Era novembro de 2014. Primeiro fim de semana. Plena campanha da Dilma. Fim de tarde na RPPN dele, a Linda Serra dos Topázios. Jaime e eu começamos a conversar sobre a falta que fazia termos acesso a um veículo independente e democrático de informação.

Resolvemos fundar o nosso. Um espaço não comercial, de resistência. Mais um trabalho de militância, voluntário, por suposto. Jaime propôs um jornal; eu, uma revista. O nome eu escolhi (ele queria Bacurau). Dividimos as tarefas. A capa ficou com ele, a linha editorial também.

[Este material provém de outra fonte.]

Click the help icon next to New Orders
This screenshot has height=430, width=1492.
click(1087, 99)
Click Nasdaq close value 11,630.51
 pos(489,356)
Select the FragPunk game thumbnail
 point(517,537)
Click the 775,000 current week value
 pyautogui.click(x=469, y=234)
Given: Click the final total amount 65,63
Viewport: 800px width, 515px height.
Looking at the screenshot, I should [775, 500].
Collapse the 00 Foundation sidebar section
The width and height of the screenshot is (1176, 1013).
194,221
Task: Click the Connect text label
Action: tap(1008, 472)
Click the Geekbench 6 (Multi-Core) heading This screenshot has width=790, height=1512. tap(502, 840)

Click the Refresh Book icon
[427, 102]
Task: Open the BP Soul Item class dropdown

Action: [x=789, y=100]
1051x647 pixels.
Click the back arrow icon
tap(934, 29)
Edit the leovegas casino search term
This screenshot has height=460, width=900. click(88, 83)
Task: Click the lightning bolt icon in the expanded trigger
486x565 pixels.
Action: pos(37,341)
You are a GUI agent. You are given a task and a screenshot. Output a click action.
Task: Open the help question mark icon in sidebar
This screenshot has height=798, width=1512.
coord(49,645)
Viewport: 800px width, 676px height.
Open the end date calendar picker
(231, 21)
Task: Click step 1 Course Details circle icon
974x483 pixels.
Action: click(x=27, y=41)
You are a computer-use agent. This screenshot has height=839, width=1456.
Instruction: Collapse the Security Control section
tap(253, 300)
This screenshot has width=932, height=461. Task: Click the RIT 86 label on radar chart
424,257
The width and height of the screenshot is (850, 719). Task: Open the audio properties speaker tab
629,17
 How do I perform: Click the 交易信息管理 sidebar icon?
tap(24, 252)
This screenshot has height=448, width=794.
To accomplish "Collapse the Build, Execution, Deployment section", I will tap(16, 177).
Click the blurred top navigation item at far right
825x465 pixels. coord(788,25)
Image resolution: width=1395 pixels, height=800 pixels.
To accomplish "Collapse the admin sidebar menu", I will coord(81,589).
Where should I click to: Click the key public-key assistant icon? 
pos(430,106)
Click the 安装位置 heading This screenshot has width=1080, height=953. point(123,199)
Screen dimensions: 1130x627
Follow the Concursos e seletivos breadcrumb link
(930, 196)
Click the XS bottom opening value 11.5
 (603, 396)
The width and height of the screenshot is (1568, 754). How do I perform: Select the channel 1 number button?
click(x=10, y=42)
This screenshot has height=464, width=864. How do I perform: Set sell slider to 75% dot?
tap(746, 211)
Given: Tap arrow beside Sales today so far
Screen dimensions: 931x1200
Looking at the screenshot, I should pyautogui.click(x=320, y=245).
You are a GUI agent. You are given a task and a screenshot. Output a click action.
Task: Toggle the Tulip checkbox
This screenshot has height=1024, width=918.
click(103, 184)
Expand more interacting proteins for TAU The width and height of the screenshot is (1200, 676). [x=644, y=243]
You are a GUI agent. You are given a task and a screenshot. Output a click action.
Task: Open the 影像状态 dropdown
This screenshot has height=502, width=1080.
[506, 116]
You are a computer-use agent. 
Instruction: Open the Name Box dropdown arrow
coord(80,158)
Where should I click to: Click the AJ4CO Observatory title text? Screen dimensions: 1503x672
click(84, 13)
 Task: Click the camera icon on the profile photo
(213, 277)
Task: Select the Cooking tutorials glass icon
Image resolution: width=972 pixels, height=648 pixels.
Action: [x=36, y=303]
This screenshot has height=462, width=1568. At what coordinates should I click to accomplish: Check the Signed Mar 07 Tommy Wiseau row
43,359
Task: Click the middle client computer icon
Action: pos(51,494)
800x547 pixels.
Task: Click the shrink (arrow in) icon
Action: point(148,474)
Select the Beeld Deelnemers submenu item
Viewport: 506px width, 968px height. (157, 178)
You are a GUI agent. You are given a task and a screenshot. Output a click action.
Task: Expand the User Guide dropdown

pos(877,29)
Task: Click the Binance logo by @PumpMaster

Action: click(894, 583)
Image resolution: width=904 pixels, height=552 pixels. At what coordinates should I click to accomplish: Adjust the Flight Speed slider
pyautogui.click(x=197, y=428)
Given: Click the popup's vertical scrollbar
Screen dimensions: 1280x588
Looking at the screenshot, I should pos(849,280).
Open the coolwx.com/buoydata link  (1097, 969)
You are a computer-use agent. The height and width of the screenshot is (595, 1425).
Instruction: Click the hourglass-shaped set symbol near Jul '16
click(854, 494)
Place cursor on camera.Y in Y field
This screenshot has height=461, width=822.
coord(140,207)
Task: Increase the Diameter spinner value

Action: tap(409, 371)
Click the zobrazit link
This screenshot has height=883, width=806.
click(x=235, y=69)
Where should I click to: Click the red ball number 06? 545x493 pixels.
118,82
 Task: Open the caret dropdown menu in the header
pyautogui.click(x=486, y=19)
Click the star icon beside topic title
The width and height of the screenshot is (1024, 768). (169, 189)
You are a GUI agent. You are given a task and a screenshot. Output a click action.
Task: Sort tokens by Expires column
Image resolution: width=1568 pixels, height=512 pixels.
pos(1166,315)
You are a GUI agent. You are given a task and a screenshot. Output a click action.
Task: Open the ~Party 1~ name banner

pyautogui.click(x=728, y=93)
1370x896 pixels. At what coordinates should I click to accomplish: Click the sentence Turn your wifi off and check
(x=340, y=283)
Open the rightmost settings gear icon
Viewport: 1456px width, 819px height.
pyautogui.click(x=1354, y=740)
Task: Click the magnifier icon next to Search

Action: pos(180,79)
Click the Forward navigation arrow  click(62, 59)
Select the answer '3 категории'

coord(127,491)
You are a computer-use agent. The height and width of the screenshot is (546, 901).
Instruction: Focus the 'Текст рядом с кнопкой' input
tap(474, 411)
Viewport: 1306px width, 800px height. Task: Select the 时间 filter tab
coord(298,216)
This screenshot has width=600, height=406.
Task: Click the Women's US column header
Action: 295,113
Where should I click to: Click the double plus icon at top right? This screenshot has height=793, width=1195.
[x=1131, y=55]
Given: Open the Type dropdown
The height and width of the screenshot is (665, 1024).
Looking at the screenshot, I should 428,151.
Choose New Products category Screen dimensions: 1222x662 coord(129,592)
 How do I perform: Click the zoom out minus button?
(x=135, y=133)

Correr atrás da grana ficou por minha conta. A paleta de cores, depois de larga prosa, Jaime fechou questão – “nossas cores vão ser o vermelho e o amarelo, porque revista tem que ter cor de luta, cor vibrante” (eu queria verde-floresta). Na paz, acabei enfiando um branco.

Fizemos a primeira edição da Xapuri lá mesmo, na Reserva, em uma noite. Optamos por centrar na pauta socioambiental. Nossa primeira capa foi sobre os povos indígenas isolados do Acre: ‘Isolados, Bravos, Livres: Um Brasil Indígena por Conhecer”. Depois de tudo pronto, Jaime inventou de fazer uma outra boneca, “porque toda revista tem que ter número zero”.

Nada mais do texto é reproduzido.